When I convert a document from Word to Nisus, I like to take the raw text and reformat it using the strengths of Nisus, rather than just open the Word version in Nisus2. This lets me make sure that all of my formatting is handled with styles (in Word, accessing styles was annoying enough that sometimes I just didn’t bother), and it gives me a chance to proof-read the document again.

Completely reformatting my 100-page Gods & Monsters rulebook from straight text to a fully-formatted version took just a few hours, and that was with beta-version crashes. Today it’s rock-solid, and the resulting PDF that I upload to my web site links to other web pages, links the table of contents, and generates PDF navigation based on the heading levels. This makes the document very easy to read in iBooks on the iPad3, and a lot more useful in general.

Nisus uses “RTF” as its native format; this makes it very easy to send documents to people who use Word. For my personal writing this isn’t important, but at work it is, and it works fine—I’ve literally never had a problem with it.

At version 2.0, Nisus adds floating objects, and they work in a typically well-designed manner. Draw the shape in and you’re done. If you need to adjust the defaults, it’s just a couple of obvious clicks. There are very few modal windows to block your work. The only ones I can recall off-hand are the obvious: Save As… and Open.

Writing is seamless. Really, it’s a snap. There’s no fighting with the word processor just to get it to stop doing unwanted crap, and to do what I need it to do.

Extra credit

If you do need automation, it has a very simple macro system that duplicates every menu item. If you need more, it has simple programming features, and if you need even more, you can drop into Perl.
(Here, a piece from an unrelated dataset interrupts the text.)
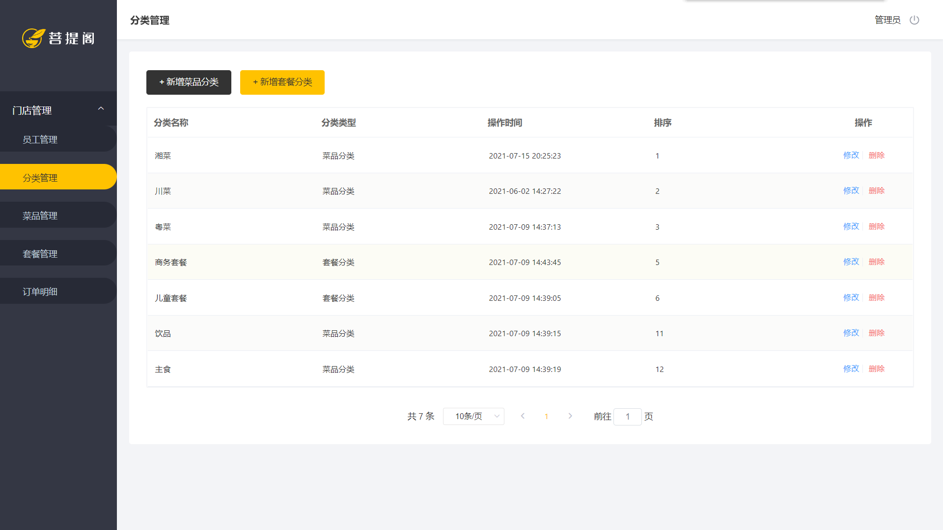
Task: Select 分类管理 sidebar item
Action: [40, 178]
Here’s a simple, macro-only automation tool I used in a document that had a lot of tables, where I was converting from old tab-delimited text tables:

  • Table:Convert To Table
  • Select Start
  • Table:Select:Rows
  • Format:Paragraph Style:Table Header
  • Table:Select:Table

All it does is convert the selected text to a table, and then apply a special style to the top row of the table. Then it selects the entire table for further customization. It saves time in a document with a lot of text that needs to be changed into tables.
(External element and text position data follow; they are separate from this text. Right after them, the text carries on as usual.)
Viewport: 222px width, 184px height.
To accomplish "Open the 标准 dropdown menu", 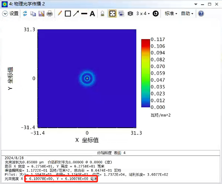I will [x=171, y=14].
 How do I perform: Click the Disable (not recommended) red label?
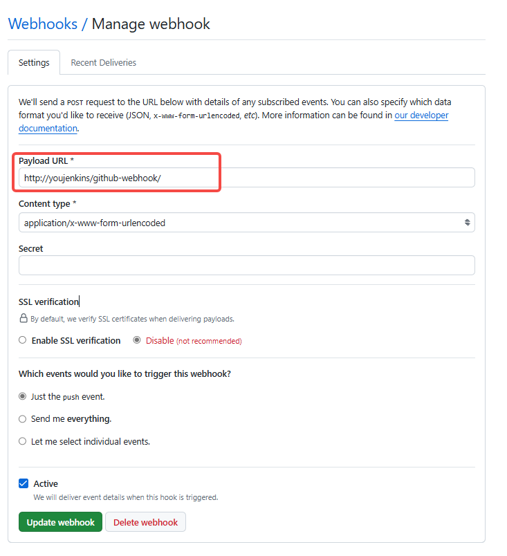(194, 340)
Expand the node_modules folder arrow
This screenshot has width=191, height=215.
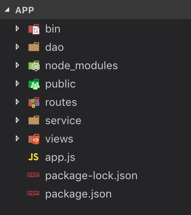pos(18,65)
And here’s another simple macro that uses a single conditional and which remembers whether the window is showing the full page width or not:

[toggle code]

  • #Make the document window display at the same size it would be printed
  • Menu “Page View”
  • #Remember if Show Page Width is turned on
  • $showPageWidth = Menu State “Show Page Width”
  • #Set the zoom to be the same as print
  • #27.5-inch iMac Intel
  • Set Zoom 152
  • #zoom so that the width of the document window shows the page
  • Menu “Zoom”
  • #restore show page width if it had been on before; the paper-like zoom should remain
  • If $showPageWidth
    • Menu “Show Page Width”
  • End

All it does is set the zoom; it sets it to be the same size as paper would be if I held a sheet in front of the screen, without my having to actually do that and eyeball it.

Whenever I find myself doing the same thing over and over, I just list the menu items I’m doing and I have the macro right there.
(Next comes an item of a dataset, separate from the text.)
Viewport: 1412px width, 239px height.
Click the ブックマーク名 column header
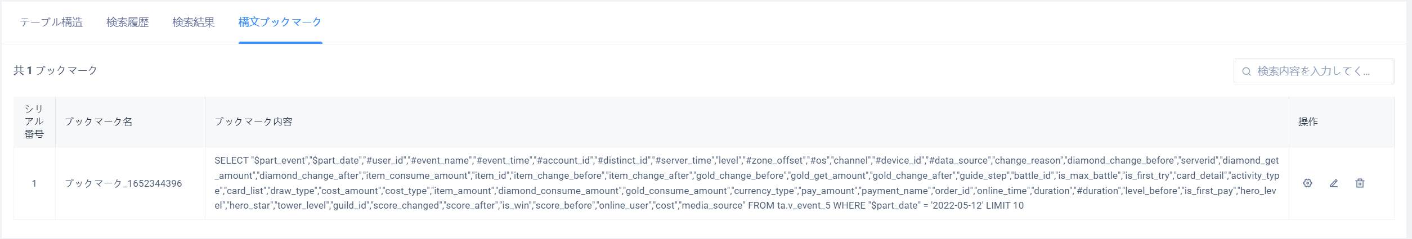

That said, I can’t overstate that you never need to know this: Nisus is well-designed even without all of the macro stuff. I recommend downloading the demo to see if it fits your work style!

  1. Note that I assume Word has improved since I last bought a copy; this is not a comparison between today’s Word: since buying Nisus in February of 2008, I have never felt a need to purchase Word.

  2. Converting directly from Word also works fine. I’ve done that for some older documents that I don’t want to deal with updating, but just want in Nisus so that it’s easier to put it online.

  3. It also supports exporting to ePub, but I haven’t experimented much with this other than to verify that it works.